3. Conversion Measurement
Another new Facebook tool for measuring ROI is Conversion Measurement. Conversion Measurement lets advertisers track the behavior of people who click through an ad. If a customer clicks and then goes on your site to register, then you have proof that the ad was at least effective for that. Of course, the ideal scenario is when a customer clicks through an ad and then buys something on your site.
Baser says adding Conversion Measurement to your ads and webpages is as simple as cut and pasting a few lines of code. “Anybody who runs a website should be able to do it,” he says.
In theory, when used in conjunction with OptimizedCPM, another Facebook tool, you can use the conversion data to get a better idea of whom to target. For instance, Fab used that combo to cut its cost per new customer acquisition by 39%.
4. Google Analytics
This won’t tell you what people are buying, but at least you can see if traffic is coming from Facebook, Twitter or Pinterest to your website. If you run an ad and see a bump in traffic, then you have a good idea that it’s working.
5. Look at Overall Results and Then Work Backwards
Perhaps the simplest way to calculate ROI is to look at your overall sales and then attribute a boost at least in part to your social media advertising or activity. Sam’s Chowder House, for example, ran a status update on its Facebook Page about a special and doubled their business that day compared to the same day in 2011. “The only thing they did differently was a status update,” says Baser. Terry Walsh, owner of Sterling Goss, a Chicago butcher shop, said he realized that his Facebook program was working when sales of turkeys doubled over Thanksgiving. “Turkeys are a measurable event,” he says.
Of course, that’s a fairly blunt instrument. There are various factors including the weather, the day of the week and the economy that might have an effect as well.
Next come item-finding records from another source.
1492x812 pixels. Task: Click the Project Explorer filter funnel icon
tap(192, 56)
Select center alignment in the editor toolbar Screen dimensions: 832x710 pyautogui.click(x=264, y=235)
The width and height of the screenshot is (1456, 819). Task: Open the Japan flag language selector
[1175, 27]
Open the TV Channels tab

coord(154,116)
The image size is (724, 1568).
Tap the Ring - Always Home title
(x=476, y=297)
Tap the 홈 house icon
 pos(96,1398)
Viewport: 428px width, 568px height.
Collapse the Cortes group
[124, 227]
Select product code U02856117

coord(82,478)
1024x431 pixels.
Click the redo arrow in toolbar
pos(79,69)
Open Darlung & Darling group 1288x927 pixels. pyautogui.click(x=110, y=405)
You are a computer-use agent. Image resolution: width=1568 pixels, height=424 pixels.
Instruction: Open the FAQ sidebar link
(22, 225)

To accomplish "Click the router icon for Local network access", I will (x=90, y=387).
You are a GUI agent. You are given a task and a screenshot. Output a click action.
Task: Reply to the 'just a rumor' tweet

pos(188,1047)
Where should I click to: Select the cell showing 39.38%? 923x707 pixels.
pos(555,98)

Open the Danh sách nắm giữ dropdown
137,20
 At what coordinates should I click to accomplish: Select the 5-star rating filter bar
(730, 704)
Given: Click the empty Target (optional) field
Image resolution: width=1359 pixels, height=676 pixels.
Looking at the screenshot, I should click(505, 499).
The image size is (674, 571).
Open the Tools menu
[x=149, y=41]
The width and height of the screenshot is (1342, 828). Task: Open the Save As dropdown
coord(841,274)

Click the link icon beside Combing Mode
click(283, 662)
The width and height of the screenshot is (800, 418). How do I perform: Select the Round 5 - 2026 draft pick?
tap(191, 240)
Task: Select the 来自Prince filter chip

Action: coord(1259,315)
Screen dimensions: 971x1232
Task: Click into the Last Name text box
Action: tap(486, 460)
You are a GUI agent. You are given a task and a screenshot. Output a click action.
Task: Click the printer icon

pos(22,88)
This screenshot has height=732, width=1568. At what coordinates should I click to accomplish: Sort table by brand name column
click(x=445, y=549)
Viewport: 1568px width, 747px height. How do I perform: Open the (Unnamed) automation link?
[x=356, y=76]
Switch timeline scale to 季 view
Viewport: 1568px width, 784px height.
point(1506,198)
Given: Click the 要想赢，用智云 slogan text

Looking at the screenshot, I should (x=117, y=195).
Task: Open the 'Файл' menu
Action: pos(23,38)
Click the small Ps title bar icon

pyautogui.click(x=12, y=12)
In fact the above methods will only give you a limited snapshot of how well your social media advertising is working. Sid Shah, Adobe’s director of business analytics, says marketers often give up on social media advertising because they don’t see much measurable activity. “As a company, we’ve always believed that you shouldn’t look at social as its own channel,” he says. “A search marketer will say social doesn’t work because [customers] don’t click and buy stuff, but there’s brand value there. You build a relationship.”
Ben Pavlovic, founding partner of VineSprout, says that social media often defies ROI measurements. “Some will disagree, but social media shouldn’t always be tied to a metric,” he says. “And like any other marketing activity, ROI will not always be immediate. First and foremost, social media is a communication tool, just as the telephone and email function as a way to have conversations with current and potential customers.”